Dear ROOT experts,
(Tagging @Pedro_Silva, @vpadulan)
We really enjoy RDataFrame and its many nice features. We are looking into moving our setup for the calibration of CMS HGCal to the distributed RDataFrame via Dask on lxplus. Our current setup creates a “classic” RDataFrame instance from a JSON file with ROOT::RDF::Experimental::FromSpec
, roughly like
import ROOT
rdf = ROOT.RDF.Experimental.FromSpec(specs)
rdf = rdf.DefinePerSample("mymodule", 'rdfsampleinfo_.GetI("module")')
rdf = rdf.Filter("module==mymodule")
graphs = [
rdf.Histo2D(("x", "x vs. y;x;y", (10,0,10), (10,0,10)), "x", "y"),
]
ROOT.RDF.RunGraphs(graphlist)
Could advise us on how we can achieve the same with Dask, please? Does support creating a distributed RDataFrame from a JSON via FromSpec
already exists, and if not, is this a feature we could request, please? This would be really useful! (Related post: “Distributed RDataFrame fromSpec()”)

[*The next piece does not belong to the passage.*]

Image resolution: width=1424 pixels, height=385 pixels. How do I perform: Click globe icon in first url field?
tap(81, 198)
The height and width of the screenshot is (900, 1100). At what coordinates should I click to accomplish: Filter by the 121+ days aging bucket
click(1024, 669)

We have tried several things as a workarounds below, but we hit dead ends.
Thanks!
Izaak
Attempt 1: RDatasetSpec
Following this post, we realized that since ROOT v6.32 via PR #1480 thanks to @gwmyers, one can create a distributed RDataFrame from a RDatasetSpec
, which in turn is created from a JSON. Something like:
def create_rds(spec):
"""Create RDF from JSON spec."""
# https://root.cern.ch/doc/master/RDataFrame_8cxx_source.html#l01729
print(f">>> create_rds: Create RDatasetSpec from {spec}...")
with open(spec,'r') as file:
data = json.load(file)
rds = ROOT.RDF.Experimental.RDatasetSpec()

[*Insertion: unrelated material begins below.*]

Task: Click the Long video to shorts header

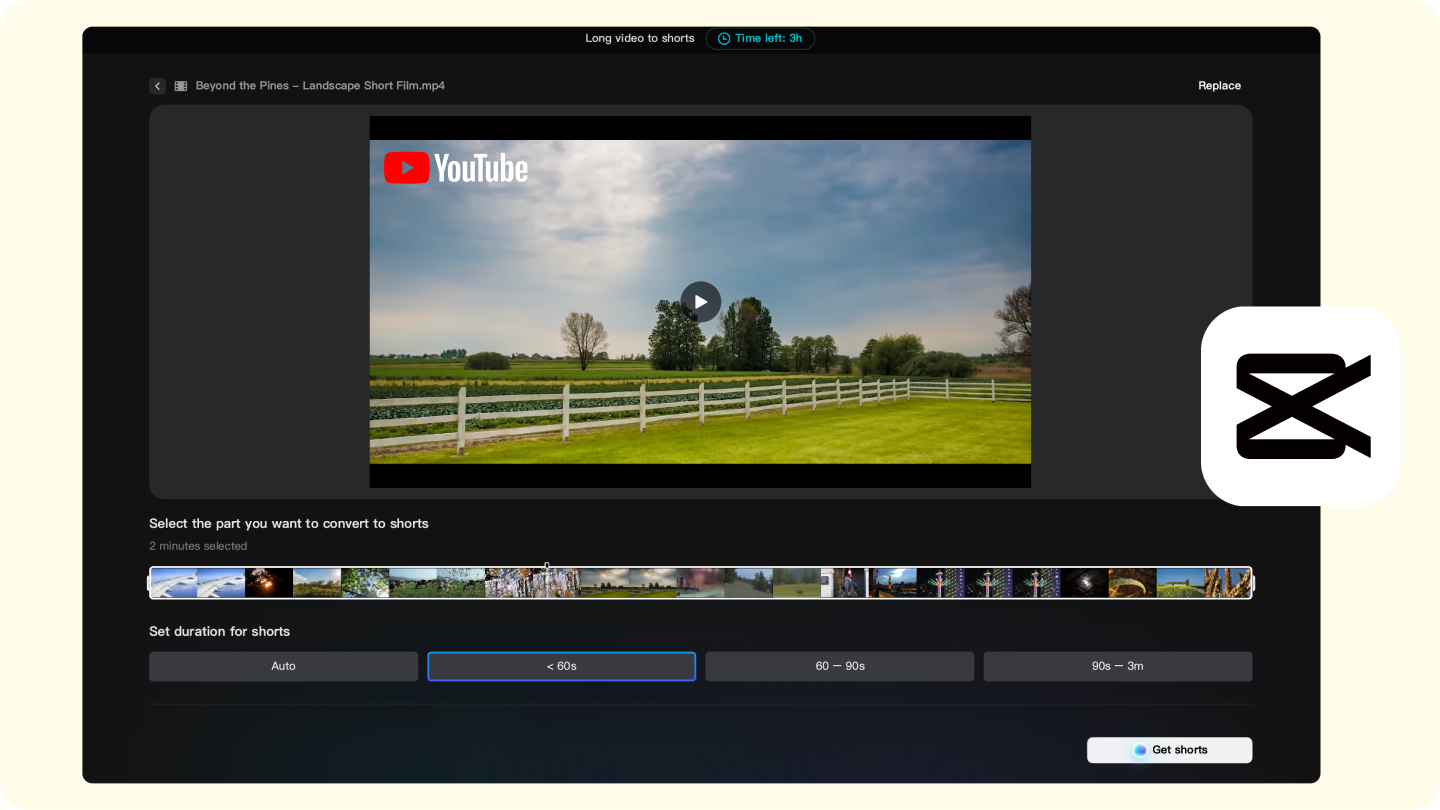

for sname, sinfo in data['samples'].items():
meta = ROOT.RDF.Experimental.RMetaData()
for key, value in sinfo['metadata'].items():
meta.Add(key,value)
rs = ROOT.RDF.Experimental.RSample(sname,sinfo['trees'],sinfo['files'],meta)
rds.AddSample(rs)
return rds
rds = create_rds("spec.json")
rdf = RDataFrame(rds,daskclient=client) # needs ROOT >= v6.32...
rdf = rdf.DefinePerSample("mymodule", 'rdfsampleinfo_.GetI("module")')
rdf = rdf.Filter("module==mymodule")
graphs = [
rdf.Histo2D(("x", "x vs. y;x;y", (10,0,10), (10,0,10)), "x", "y"),
]
ROOT.RDF.RunGraphs(graphlist)
The above works fine for the “classic” RDataFrame, but for a distributed RDataFrame, we get a RuntimeError
[1] with
logic_error: No key with name xsec in the metadata object.
when we load metadata via DefinePerSample
. Attached is a standalone python script with the minimal reproducible example.
We setup our environment with the following.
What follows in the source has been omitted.